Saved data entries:
════
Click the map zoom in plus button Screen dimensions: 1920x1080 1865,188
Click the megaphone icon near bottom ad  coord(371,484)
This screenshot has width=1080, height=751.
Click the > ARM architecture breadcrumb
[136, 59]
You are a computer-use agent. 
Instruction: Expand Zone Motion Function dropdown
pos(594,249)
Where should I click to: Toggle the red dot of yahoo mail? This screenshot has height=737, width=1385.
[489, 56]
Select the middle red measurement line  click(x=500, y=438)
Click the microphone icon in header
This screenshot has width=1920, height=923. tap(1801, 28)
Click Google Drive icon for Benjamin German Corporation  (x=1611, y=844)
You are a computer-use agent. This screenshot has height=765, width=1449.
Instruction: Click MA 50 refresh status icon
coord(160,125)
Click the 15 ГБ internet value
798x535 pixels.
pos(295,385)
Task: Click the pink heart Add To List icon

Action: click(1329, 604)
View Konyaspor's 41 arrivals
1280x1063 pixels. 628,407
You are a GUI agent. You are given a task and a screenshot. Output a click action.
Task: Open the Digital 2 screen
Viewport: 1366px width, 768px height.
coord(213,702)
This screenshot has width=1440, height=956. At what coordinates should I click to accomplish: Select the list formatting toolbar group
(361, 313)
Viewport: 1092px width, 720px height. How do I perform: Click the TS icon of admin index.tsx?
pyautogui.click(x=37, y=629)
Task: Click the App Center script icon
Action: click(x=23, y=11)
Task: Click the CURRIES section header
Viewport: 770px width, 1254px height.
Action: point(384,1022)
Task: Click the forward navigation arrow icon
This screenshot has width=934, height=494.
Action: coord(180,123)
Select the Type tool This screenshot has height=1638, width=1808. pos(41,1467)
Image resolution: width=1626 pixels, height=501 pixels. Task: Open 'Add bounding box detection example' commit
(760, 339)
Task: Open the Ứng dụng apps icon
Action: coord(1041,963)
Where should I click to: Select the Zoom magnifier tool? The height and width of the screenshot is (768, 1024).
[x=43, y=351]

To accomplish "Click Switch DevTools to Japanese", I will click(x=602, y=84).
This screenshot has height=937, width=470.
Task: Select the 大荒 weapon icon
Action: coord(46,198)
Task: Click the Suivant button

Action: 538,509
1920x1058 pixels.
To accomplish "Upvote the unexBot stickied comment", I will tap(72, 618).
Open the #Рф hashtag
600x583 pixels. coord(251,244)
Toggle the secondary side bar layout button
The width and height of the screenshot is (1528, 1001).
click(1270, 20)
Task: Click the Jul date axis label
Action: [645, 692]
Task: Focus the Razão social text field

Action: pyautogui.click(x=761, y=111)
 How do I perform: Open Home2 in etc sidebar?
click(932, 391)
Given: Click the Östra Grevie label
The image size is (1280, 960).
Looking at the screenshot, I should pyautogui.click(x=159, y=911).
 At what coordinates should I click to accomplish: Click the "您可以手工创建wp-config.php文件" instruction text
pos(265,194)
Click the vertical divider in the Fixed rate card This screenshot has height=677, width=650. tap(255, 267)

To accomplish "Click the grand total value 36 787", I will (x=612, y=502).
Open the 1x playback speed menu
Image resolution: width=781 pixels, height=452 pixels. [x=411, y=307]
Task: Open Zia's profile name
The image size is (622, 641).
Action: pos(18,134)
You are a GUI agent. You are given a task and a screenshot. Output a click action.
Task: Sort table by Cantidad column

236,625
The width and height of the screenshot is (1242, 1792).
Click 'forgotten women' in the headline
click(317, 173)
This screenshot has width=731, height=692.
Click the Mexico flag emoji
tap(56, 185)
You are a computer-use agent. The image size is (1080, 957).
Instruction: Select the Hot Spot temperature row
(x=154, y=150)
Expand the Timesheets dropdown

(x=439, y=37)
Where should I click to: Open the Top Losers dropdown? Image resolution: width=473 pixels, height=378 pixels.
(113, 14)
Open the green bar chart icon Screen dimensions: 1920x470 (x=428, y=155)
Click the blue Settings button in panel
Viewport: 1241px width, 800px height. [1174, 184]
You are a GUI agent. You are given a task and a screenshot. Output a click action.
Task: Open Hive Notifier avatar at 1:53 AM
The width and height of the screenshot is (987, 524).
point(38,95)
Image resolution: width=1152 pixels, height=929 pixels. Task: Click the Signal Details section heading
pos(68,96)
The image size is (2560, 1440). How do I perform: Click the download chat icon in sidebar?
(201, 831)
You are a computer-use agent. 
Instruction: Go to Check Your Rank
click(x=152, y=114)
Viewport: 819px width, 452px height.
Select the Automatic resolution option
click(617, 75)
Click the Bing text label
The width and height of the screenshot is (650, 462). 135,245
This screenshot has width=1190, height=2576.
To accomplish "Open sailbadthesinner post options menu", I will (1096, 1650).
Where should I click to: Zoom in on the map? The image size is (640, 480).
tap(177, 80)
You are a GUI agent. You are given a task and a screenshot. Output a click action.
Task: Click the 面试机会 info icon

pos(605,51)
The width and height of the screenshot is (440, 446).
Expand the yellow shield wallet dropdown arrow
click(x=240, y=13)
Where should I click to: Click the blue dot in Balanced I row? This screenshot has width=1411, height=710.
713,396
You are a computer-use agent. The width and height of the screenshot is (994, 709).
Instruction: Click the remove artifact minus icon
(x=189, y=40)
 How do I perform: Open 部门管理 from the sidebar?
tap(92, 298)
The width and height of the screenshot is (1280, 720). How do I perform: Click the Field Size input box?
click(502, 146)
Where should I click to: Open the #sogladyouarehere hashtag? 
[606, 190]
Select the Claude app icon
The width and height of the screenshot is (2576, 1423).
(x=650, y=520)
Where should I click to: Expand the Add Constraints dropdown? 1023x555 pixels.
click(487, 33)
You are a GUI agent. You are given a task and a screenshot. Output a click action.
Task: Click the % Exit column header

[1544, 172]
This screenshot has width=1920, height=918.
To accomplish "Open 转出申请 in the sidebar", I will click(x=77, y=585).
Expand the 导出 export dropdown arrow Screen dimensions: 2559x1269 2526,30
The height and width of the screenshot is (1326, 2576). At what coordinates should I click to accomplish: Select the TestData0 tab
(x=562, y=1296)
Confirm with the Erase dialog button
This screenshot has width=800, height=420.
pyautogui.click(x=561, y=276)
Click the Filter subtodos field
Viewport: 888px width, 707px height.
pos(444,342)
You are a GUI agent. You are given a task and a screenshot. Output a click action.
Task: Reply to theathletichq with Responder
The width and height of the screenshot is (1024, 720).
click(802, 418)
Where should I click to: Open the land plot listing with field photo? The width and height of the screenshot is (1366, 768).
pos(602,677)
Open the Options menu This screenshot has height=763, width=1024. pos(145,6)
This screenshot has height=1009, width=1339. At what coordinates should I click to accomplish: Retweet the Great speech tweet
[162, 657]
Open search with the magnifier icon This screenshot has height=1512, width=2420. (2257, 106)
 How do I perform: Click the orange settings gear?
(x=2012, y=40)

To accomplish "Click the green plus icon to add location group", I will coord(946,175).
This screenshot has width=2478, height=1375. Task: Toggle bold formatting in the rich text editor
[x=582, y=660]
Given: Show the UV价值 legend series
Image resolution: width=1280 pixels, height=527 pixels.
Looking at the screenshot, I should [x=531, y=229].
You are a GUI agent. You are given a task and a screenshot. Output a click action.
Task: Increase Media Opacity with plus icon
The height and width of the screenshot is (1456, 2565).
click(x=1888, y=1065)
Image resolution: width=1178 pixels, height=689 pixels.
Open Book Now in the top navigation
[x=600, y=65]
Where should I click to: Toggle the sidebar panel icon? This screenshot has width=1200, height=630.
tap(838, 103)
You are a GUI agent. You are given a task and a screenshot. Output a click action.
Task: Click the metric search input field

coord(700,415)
════
# [AIM OF THE EXERCISE]
Count the lines in the items above that contain the string "sidebar", where case counts, and give only the number.

# [ANSWER FOR THE TASK]
5